After ARBED emerged from World War I in a strong position, having bought some of the steel plants that Gelsenkirchener Hütten A.G. was forced to sell due to the German defeat, it quickly decided to build a new, grand HQ for their central administration. Its staff picked a spot in the railway quarter, along the axis between the Adolphe Bridge and the railway station. The French architect René Théry designed the building, and Sosthène Weis oversaw construction. After Théry's death in 1922, Weis continued work alone. It was inaugurated on 9 December 1922.

In 2002, ARBED merged with other European steel companies to form Arcelor, which in turn merged with Mittal Steel in 2006 to form ArcelorMittal, and the building changed ownership accordingly. ArcelorMittal no longer used the building as its headquarters, but used it for training. In November 2012 ArcelorMittal announced that it would not use the building from 2013, due to the high maintenance costs. A procedure was then started to have the building registered as a national monument. The city council consented to this on 28 January 2013, and registration was complete on 4 April 2013.

Though some members of the Chamber of Deputies expressed concern over the fate of the iconic building, suggesting it could house a public cultural institution in future, the government declared on 20 April 2013 it had no intention of purchasing the building, citing the state's financial constraints.

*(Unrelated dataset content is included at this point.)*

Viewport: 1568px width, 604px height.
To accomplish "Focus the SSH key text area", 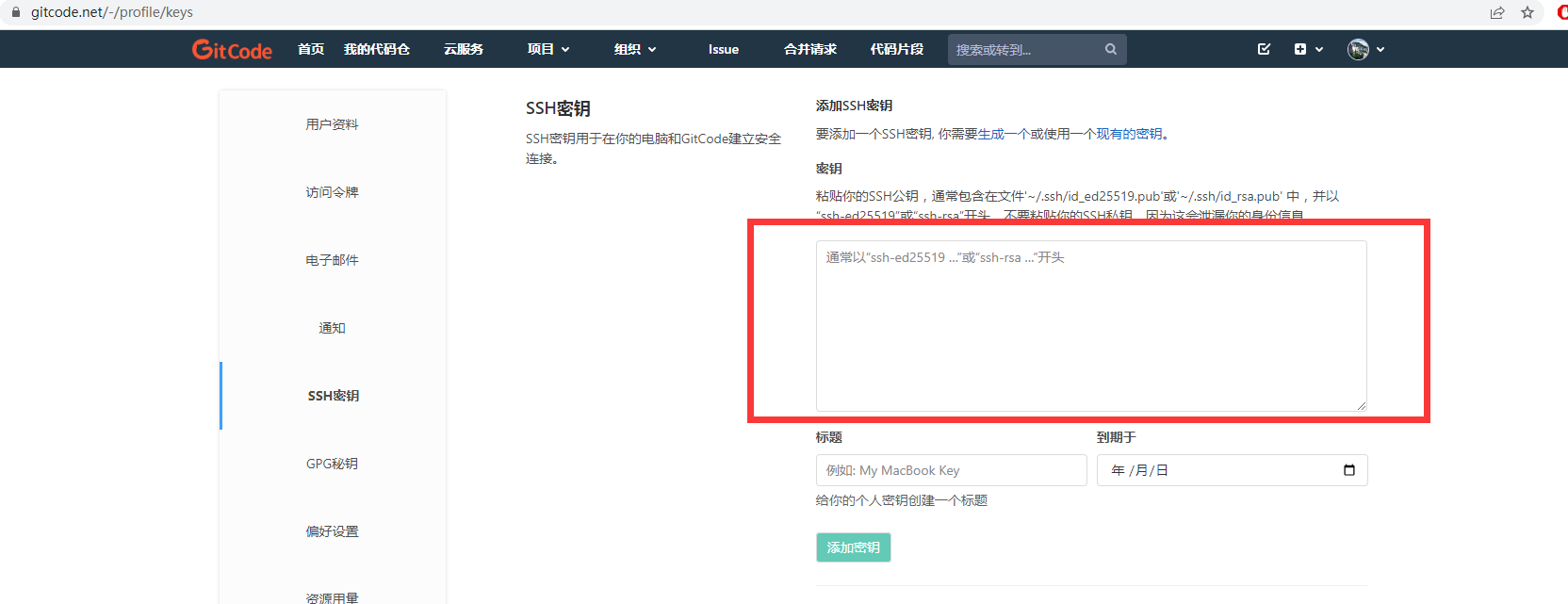I will 1091,326.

For a while, the building's future was in doubt. Various politicians had called for it to be turned into a cultural venue, such as a library or museum. There was also speculation that it might become a hotel, or a mixed-use space with offices, restaurants and boutiques. However, in 2014 the bank Banque et Caisse d'Épargne de l'État (BCEE) purchased the site. After 18 months of refurbishment, the building had a grand re-opening in July 2016. The BCEE moved various parts of its business to the site, including its marketing, private banking and branch management departments. One media commentator opined: "Much like Luxembourg’s economy moved from steel to finance, so has this iconic building transitioned."